Malazgirt’in manevi mirasıyla terörsüz Türkiye için sarsılmaz ahlaki duruşu yansıtan etkileyici bir yol gösterici içerik.
Türk milletinin tarih boyunca medeniyet ışığının taşıyıcısı olduğunun altını çizen sözlerinde, 26 Ağustos 1071 Malazgirt Zaferi ile 26 Ağustos 1922 Büyük Taarruz’u özümseyenlerin bu aydınlığı Allah’ın bir lütfu ve milletimizin övünç kaynağı olarak gördüğünü ifade etmekteydi. Bu bakış, birlik ve dayanışmanın dış çevrelerin oyunlarına karşı ne kadar hayati olduğuna dair dikkat çekici bir vurguyla sürüyor.

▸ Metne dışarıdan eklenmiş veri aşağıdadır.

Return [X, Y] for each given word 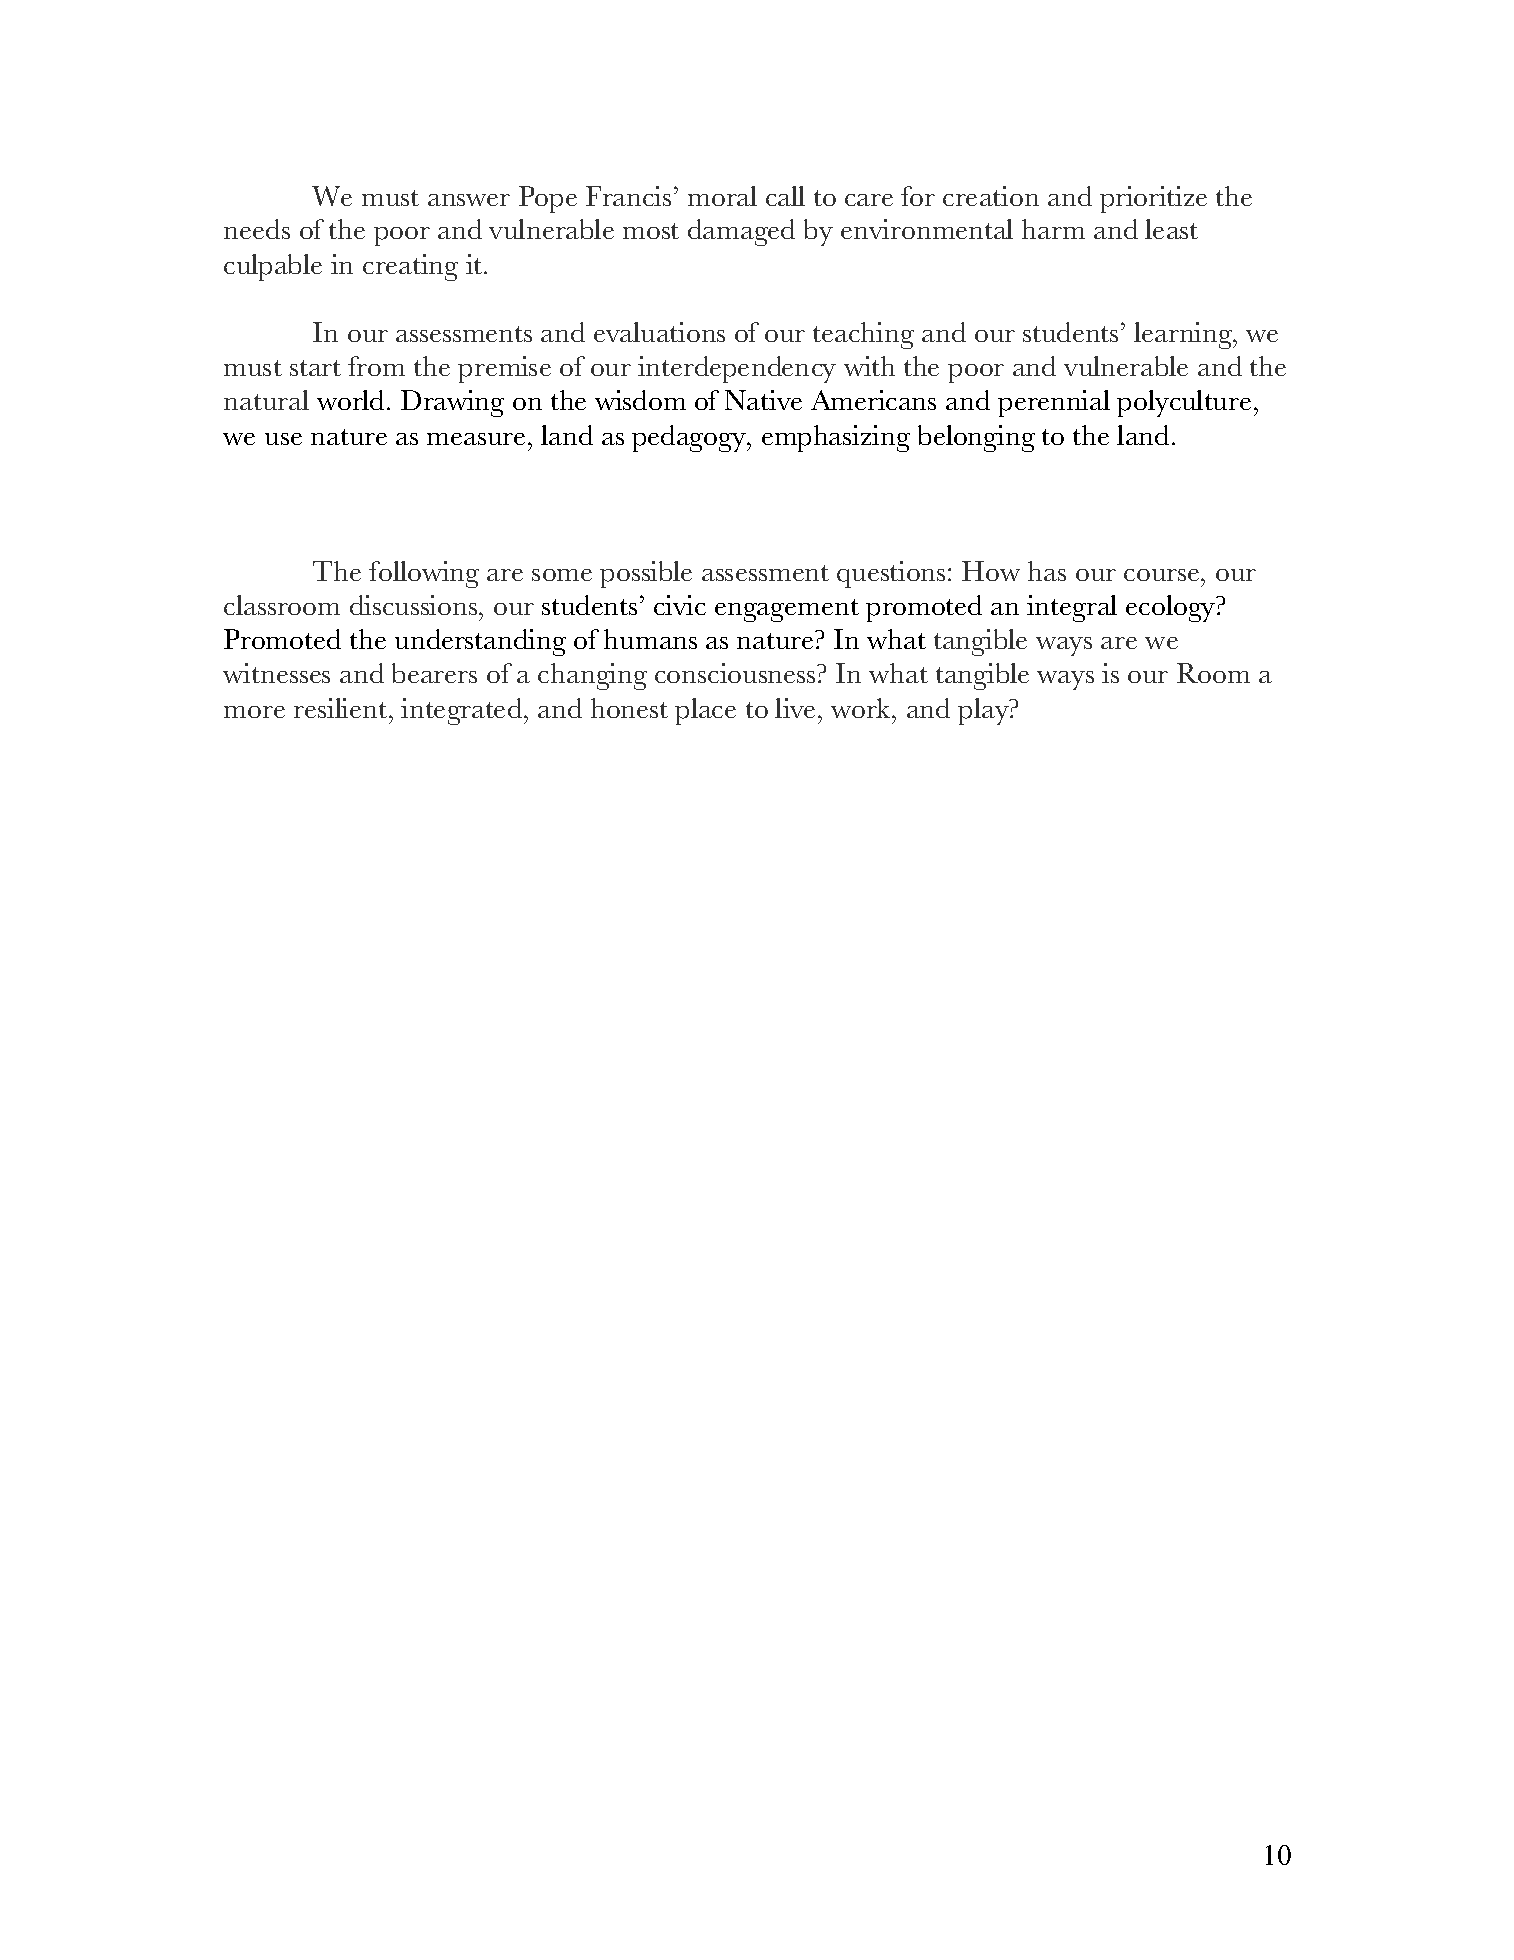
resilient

Devlet Bahçeli, Türkiye’nin terörsüz bir gelecek hedefi doğrultusunda ilerlediğini belirtirken, zaferlerin ruhuyla birleşen taarruz bilincinin ve istikbalin temiz yüzünün bu süreçte temel taşlarını oluşturduğunu vurguluyor: Terörsüz Türkiye, fetihler sürecinin, taarruz bilincinin ve Malazgirt Zaferi’nin net yüzünün bir araya geldiği bir vizyondur.

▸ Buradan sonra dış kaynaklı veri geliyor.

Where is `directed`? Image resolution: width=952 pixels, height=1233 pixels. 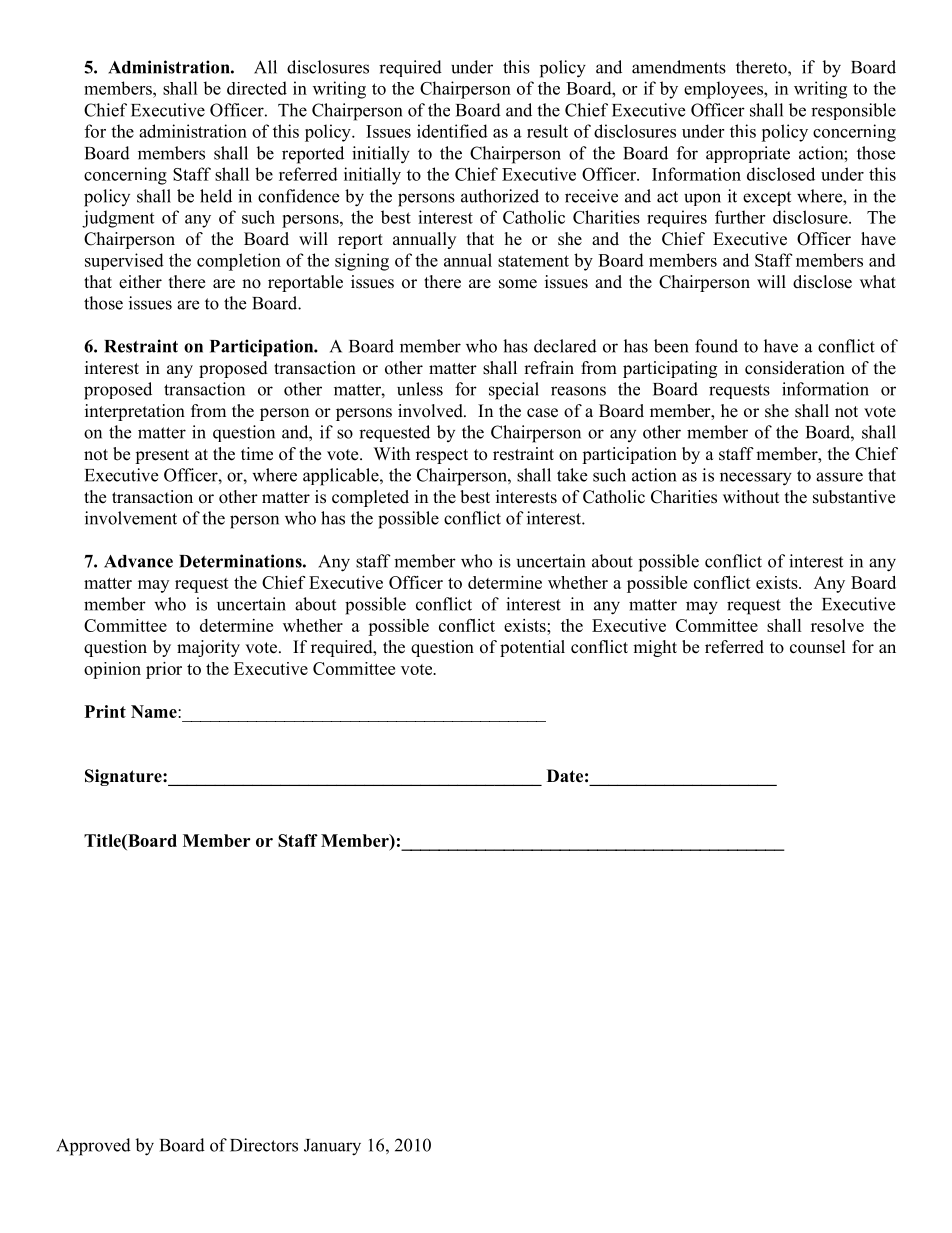 directed is located at coordinates (257, 88).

Slaytlar halinde ilerleyen açıklamalarda, tarih boyunca Anadolu’nun özgürlük ve onur yolunda atılan adımların büyüklüğü 954 yıl ve 103 yıl öncesine uzanıyor; Malazgirt Ovası’ndaki jeopolitik dönüşüm ve dünya dengelerinin o ana kadar nasıl değiştiğine değiniliyor. Bahçeli, iki ayrı tarih diliminde de Anadolu’nun esaret zincirlerinden kurtuluşunu hatırlatarak, bu zaferlerin Türk milletinin şeref ve namusunun pekiştirilmesiyle sonuçlandığını ifade ediyor.

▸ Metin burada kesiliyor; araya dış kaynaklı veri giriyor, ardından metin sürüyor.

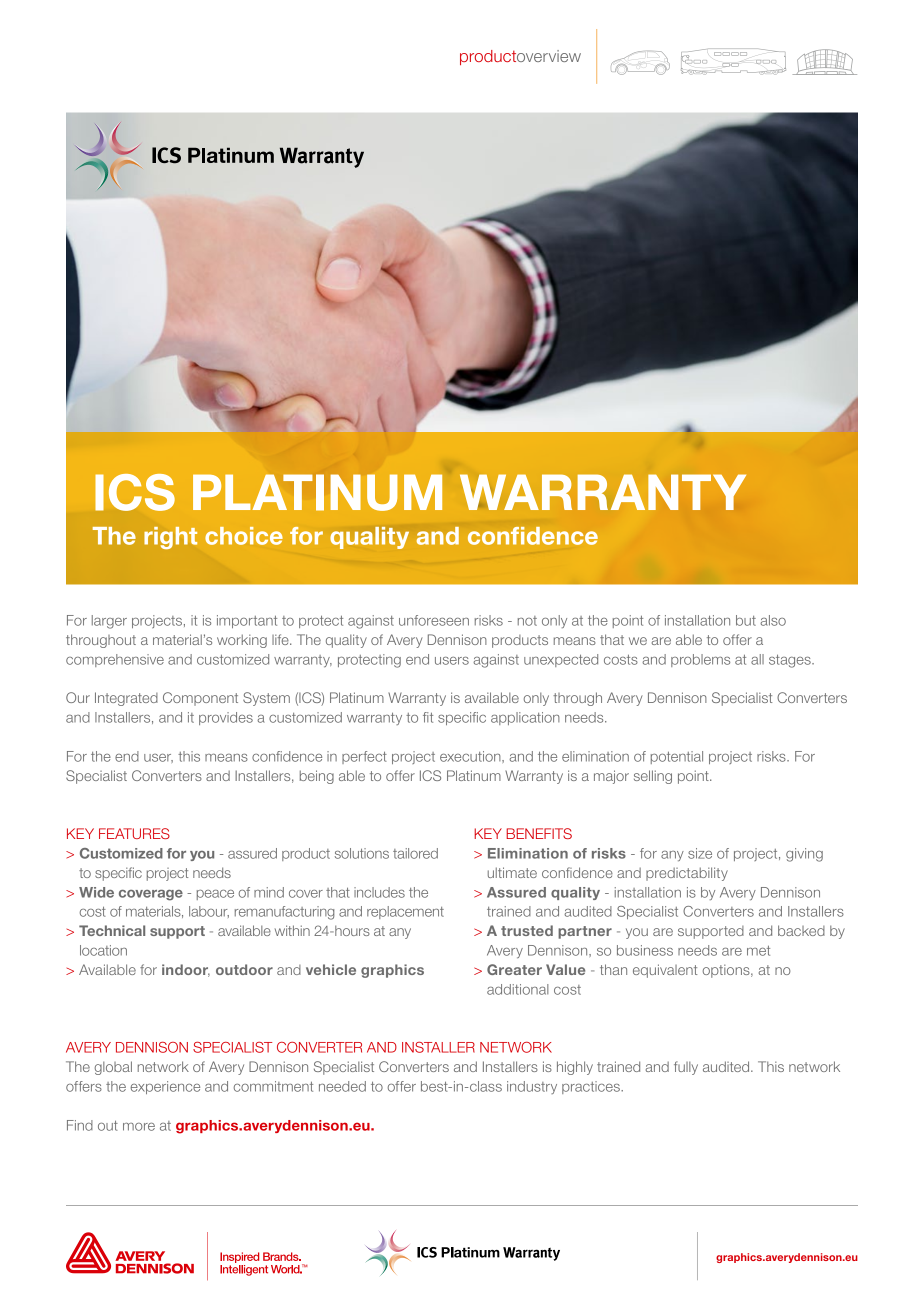  Describe the element at coordinates (405, 912) in the screenshot. I see `replacement` at that location.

“MÜSTEVLİ ÇEVRELER BU ZAFERDEN DOLAYI 9,5 ASIRDIR HUZURSUZ, SANCILI VE RAHATSIZDIR” şekliyle ifade edilen eleştirel vurgular, 9,5 asırdır hedef alınan huzursuzlukların karşısında Türk milletinin birlik ve dayanışmasının sarsılmaz olduğuna işaret eder. Bu bağlamda Malazgirt Zaferi’nin sonuçları, yalnızca askeri bir başarı değil; mazlumların dirilişine yol açan bir dönüşüm olarak sunuluyor.
Zaferlerin ruhu, Kutlu ülkülerin ve milli inancın omuz omuza yürüyüşünü simgelemiştir. Ötüken sancağını Malazgirt’te daha güçlü bir şekilde işaret eden bu ruh, Kızılelma arzusunun coğrafyaları sarmasıyla Anadolu’nun Müslüman Türk milleti için bir merkez haline gelmesini sağlamıştır. İ’la-yi Kelimetullah aşkı, yeryüzünü kuşatma vizyonuyla birleşmiş ve bu sayede insanlık vicdanında kalıcı bir iz bırakmıştır.
“ÖNÜMÜZDEKİ ALTIN FIRSAT HEBA EDİLMEMELİ” ifadesiyle özetlenen çağrı, terörsüz Türkiye hedefinin yeni yüzyıla barış ve kardeşlikle yön verecek bir dönemeç olduğuna işaret eder. Bu hedef doğrultusunda, coğrafyayı vatan yapan milletin birlik ve kardeşlik hissiyatı korunmalı; ortak değerler üzerinde buluşma kararlılığı sürdürülmelidir.
Bahçeli’nin konuşması, tarihinde emsalsiz sorumluluklar üstlenmiş ecdadımızı hürmetle anarak, Malazgirt Zaferi’nin 954’üncü ve Büyük Taarruz’un 103’üncü yıl dönümlerinde Cenab-ı Allah’tan rahmetler diler. Taarruz ve zafer günlerinin bu vesileyle mübarek olması dileğiyle, vatanın sonsuza kadar var olması temennisi tekrar edilmiştir.